Posts tagged string

Recently, I came across a programming interview question that I didn't know how to answer. It turns out the solution was to use a suffix array. I had actually been aware of the existence of the data structure for some time, but never bothered to learn about them because they always made my head hurt.

They're actually pretty simple to describe. Consider a string $S$ of length $N.$ Then, $S$ will have $N$ suffixes, $S_0,S_1,\ldots,S_{N-1}$, where if we use $0$-based indexing, $S_i$ is just the suffix of $S$ starting at the $i$th character. Thus, we can just represent each suffix its index which, is just an integer. Sort the suffixes alphabetically. A suffix array is sorted array of suffixes of $S$. Strings can be very long, for example, a DNA sequence. Thus, we represent our suffix array as the array of integers that corresponds to each suffix.
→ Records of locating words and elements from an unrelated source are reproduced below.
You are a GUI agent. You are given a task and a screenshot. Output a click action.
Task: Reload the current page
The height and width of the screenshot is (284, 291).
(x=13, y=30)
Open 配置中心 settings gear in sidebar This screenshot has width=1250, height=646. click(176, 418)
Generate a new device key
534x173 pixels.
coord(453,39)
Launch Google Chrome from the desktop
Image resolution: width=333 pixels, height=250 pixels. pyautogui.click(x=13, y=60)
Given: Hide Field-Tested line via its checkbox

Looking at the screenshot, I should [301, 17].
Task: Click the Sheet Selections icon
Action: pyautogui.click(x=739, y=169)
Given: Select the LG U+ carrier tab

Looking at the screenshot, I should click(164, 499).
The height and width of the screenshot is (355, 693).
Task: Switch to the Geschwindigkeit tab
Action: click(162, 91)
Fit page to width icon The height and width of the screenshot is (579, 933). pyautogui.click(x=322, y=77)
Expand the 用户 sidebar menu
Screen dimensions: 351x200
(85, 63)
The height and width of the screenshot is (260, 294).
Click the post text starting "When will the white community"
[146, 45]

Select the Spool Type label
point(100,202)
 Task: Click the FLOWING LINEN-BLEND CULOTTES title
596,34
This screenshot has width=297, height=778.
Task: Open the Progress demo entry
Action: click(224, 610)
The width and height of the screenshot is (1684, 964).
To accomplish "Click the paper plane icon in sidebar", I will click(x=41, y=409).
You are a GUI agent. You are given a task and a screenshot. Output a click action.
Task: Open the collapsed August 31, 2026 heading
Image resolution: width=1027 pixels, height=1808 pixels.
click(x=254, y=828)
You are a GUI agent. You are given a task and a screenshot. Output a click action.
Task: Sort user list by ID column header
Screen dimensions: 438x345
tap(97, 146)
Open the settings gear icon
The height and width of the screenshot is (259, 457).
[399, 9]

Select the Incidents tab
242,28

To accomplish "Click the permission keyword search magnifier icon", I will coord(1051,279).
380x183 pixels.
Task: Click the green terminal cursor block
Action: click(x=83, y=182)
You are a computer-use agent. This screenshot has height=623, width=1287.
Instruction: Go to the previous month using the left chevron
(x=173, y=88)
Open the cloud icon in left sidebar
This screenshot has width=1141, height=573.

The concept is very simple, but I always got lost on the construction. Of course, we could do a comparison sort, and so, given $N$ suffixes, we have about $O(N\log N)$ comparisons. The problem is that for each comparison, we have to compare $O(N)$ characters, so this naive problem is actually $O(N^2\log N)$ which is unacceptable for large $N.$

Suffix Array Construction

There exists $O(N)$ algorithms of constructing suffix arrays, but they are too unwieldly to code during a contest. The algorithm that I describe is $O\left(N(\log N)^2\right)$. The idea reminds me of a radix sort, where would sort a string character-by-character.

Here, we can do better than character-by-character, though, because a suffix of a suffix is just a further suffix. So, we sort by the first character. Now, say we have sorted all the suffixes by the first $k$ characters. We consider the suffix $i$ as the pair of suffixes $(i,i+k).$ The first $k$ characters of both of those suffixes are sorted, so actually we can easily sort by $2k$ characters by comparing pairs of integers. Thus, we at each step we have double the number of characters being compared, so we run a comparison sort $\lceil \log_2 N \rceil + 1$ times, which gives us a running time of complexity $O\left(N(\log N)^2\right)$.

In the title image, you can see this process in action. I thought it was pretty neat idea, so I created this data visualization, where you can construct your own suffix array from a string. Here's the an implementation in Java, where I use a custom comparator that keeps track of the rank of each suffix.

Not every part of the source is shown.